Angeles Crest has been called the Western States of SoCal, and I have to agree with that in the regard that the ultra community really comes together to support runners and their goals of endurance. The race contrasts the landscape around the mountain of 10+ million laid back people. On August 2nd at 4:45 AM in Wrightwood, it's hard to find runners that look relaxed or sleepy (except Chris Price, but he always looks that way). The racers, crews, and volunteers take the day very seriously in hopes of carving out a piece of legendary Angeles Crest glory: a win, a silver buckle, a finish, or just a damn good war story for Sunday afternoon.
That said, all the main competitors this year are going to be laying it on the line. Here's the breakdown:
In all the years I've known Chris, we've rarely seen eye to eye on anything: Maximalism vs. Minimalism, high mileage training, pacing strategies, which race is the best, doing the JMT 10 days before Hardrock, clothing styles, which cheap beer is the best, etc. etc. However, this year, we're both honing in on AC. We've been training in the San Gabes for a few years now, and the challenging nature of the mountains has pushed us to get in the best shape of our lives. Though Chris struggled at Western States, he still carved out a sub 17 hour finish. Though that's not quite good enough for top 10 on today's stage, but it still is something telling of great potential. Using the 2 hour estimate for WS to AC, if Chris has another off day, he's still looking at a sub 19 hour. However if the cards line up right for Chris, he has the fitness to run below 18 hours. Chris is going to have to be pushed by someone else though to motivate him to run that fast (possibly me). Chris is a big guy with big shoes, that can open up on the downhills. The only thing we'll disagree on this year, is what time we'll get to Chantry.

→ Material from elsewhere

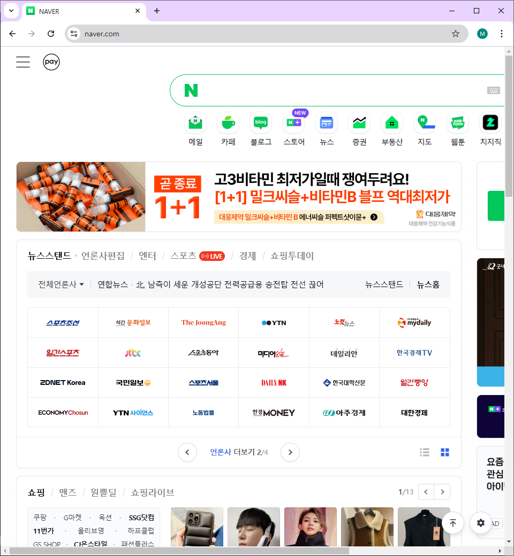The image size is (514, 556).
Task: Open Naver 지도 service icon
Action: [425, 122]
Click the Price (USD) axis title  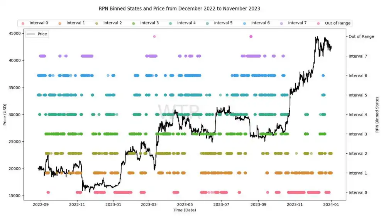[x=4, y=115]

Having run many of Guillaume's volumous training miles with him this year, I can say without a doubt that the Frenchman is nearly bulletproof. When you run 170 miles in 7 days or 600+ miles in a month, you produce insane amounts of endorphins, adrenaline, and testosterone that challenge the very limits of the human body. The big question is whether you can do it on race day. If we could race 100 milers more often and not deal with the post race soreness and injury, I think Guillaume would start to show an undeniable trend of tough, blood and guts, smart, fast running. Unfortunately, you can't really run a 100 every month and compete at a very high level. So, on race day, it's not merely a test of how well Guillaume is trained, but how well he learns from mistakes and makes adjustments on the fly. He's still very young in the sport, and he has to have the courage to run up front and keep all his variables together. If he keeps his stomach happy, his body cool, and doesn't roll and ankle, he can be a threat past Chilao (mi 52).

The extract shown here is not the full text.